Water Quality Classification via Cost-Efficient Machine Learning: A Case Study in Nuevo León
摘要
Accurate water-quality assessment is vital, but laboratory costs limit monitoring in many regions. We test whether a small, low-cost indicator panel can classify Water Quality Index (WQI) categories in Nuevo León, Mexico. Using 1,302 REMANECA samples, we computed WQI with a weighted multiplicative model and trained five classifiers (RF, SVM, DT, KNN, NB) on physicochemical features.

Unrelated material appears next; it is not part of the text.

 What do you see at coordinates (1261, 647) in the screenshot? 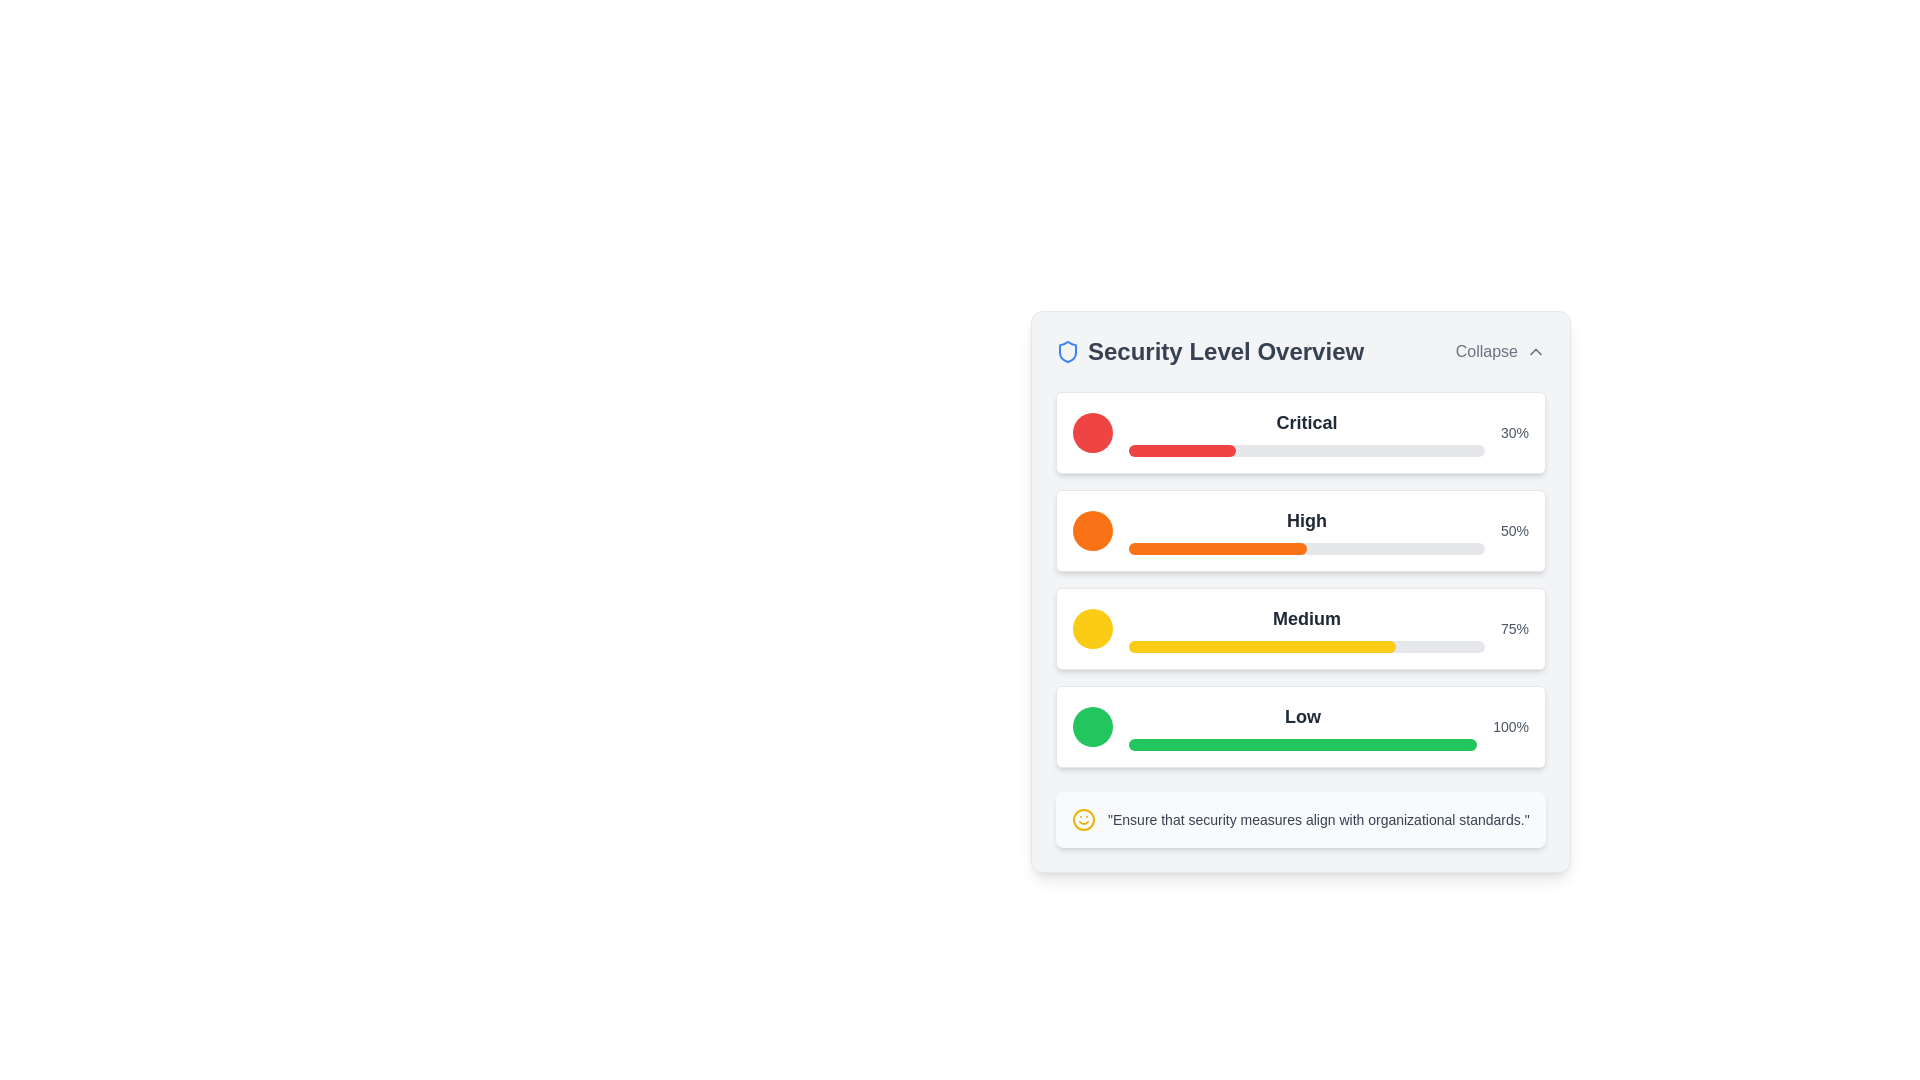
I see `the yellow filled portion of the progress bar indicating completion percentage in the 'Medium' section of the Security Level Overview panel` at bounding box center [1261, 647].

Cross-validation ranked Random Forest (RF) best with 11 indicators (accuracy \(0.921\pm 0.023\) ; weighted F1 \(0.912\pm 0.028\) ; macro precision \(0.926\pm 0.037\) ; macro recall \(0.785\pm 0.073\) ). Feature selection and importances emphasized total hardness, coliforms, nutrients (PO \(_4\) , NO \(_3^{-}\) , NH \(_3\) ), and pH. A cost-aware five-test panel (hardness, PO \(_4\) , pH, NH \(_3\) , SST) retained strong performance (RF accuracy \(0.857\pm 0.026\) ; weighted F1 \(0.829\pm 0.030\) ) with reduced minority-class sensitivity (macro recall \(0.615\pm 0.059\) ). Errors concentrated between adjacent categories; detection of heavily contaminated water remained stable (recall 98% to 97%) and the majority class stayed high (99% to 98%), while “excellent” and “slightly contaminated” degraded. These results show that reliable WQI classification is achievable with a compact, low-cost indicator set. A tiered strategy—screen with the five-test panel and confirm with the full suite—can expand coverage under fixed budgets while preserving identification of severe contamination.